Join us in pushing back on hate in the digital world.
National and state laws and policies require significant updates to hold social mediaplatforms and individual perpetrators accountable for enabling or promoting hate and extremism. With this plan, ADL offers a comprehensive framework for platforms and policymakers to take meaningful action to decrease online hate and extremism. REPAIR addresses many manifestations of online hate, including online harassment, antisemitism, racism, extremist disinformation and domestic terrorism. There is no single fix to the problem, but REPAIR presents a clear path forward.
To push hate and extremism to the fringes of the digital world, we all must prioritize:
Reorient and Resource Government
Expose Platform Recklessness
Put People Over Profit
Advocate for Targets of Hate & Harassment
Interrupt Disinformation
Regulate Platforms
ADL’s three-pronged approach to national advocacy
The REPAIR Plan complements ADL’s COMBAT Plan to fight antisemitism and PROTECT Plan to fight domestic extremism. Together, these three plans – REPAIR, COMBAT and PROTECT—along with ADL’s Democracy Initiative—round out ADL’s whole-of-society advocacy agenda. ADL is mobilizing its full resources and capacities in pursuit of these comprehensive policy agendas on the international, national, state, and local levels.

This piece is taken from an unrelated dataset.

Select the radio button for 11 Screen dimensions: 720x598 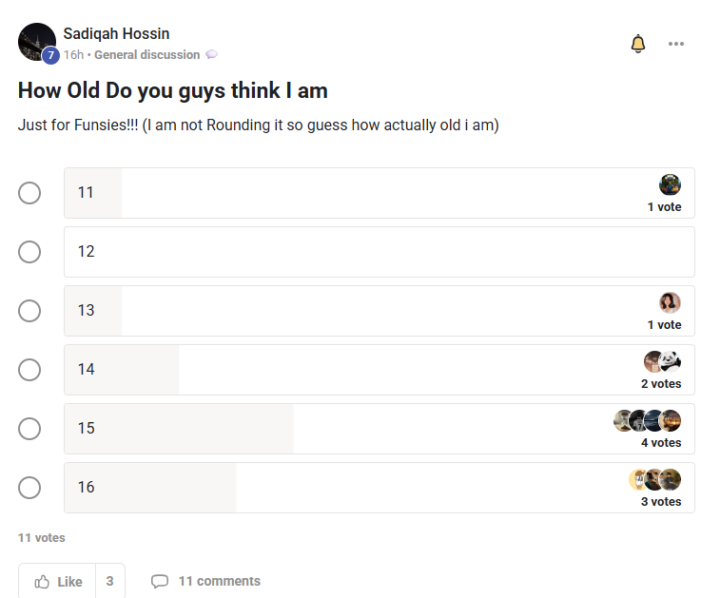[29, 193]
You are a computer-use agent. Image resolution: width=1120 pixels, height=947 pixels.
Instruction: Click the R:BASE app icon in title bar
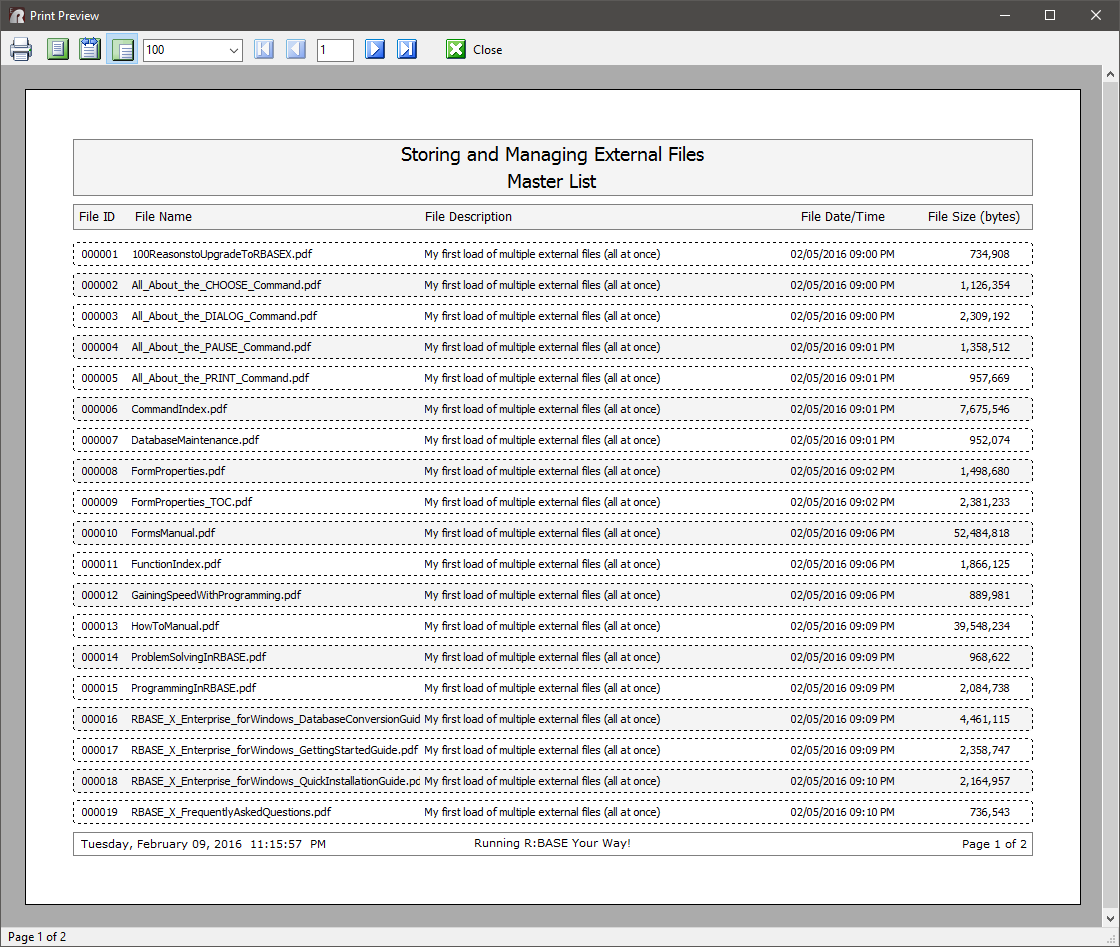(x=16, y=15)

ADL Initiatives and Coalition Work
Backspace Hate™
Online hate stokes fear, silences voices and causes harm to people’s personal and professional lives.
Backspace Hate™ is ADL's initiative supporting victims and targets of online hate and harassment by raising awareness and passing legislation to better hold perpetrators accountable for their actions online. When harassment pushes targets offline, perpetrators spew hateful messages and silence valuable voices. It’s time to backspace the hate and make room for good.
Stop Hate for Profit
People over Profit
Stop Hate for Profit is a diverse and growing coalition that wants social media companies to take common-sense steps to address the rampant racism, disinformation and hate on its platform. It includes thousands of businesses, numerous prominent celebrities as well as some of the most prominent civil rights groups and nonprofit organizations in the country including ADL, Color of Change, Common Sense, Free Press, LULAC, Mozilla, NAACP, National Hispanic Media Center and Sleeping Giants.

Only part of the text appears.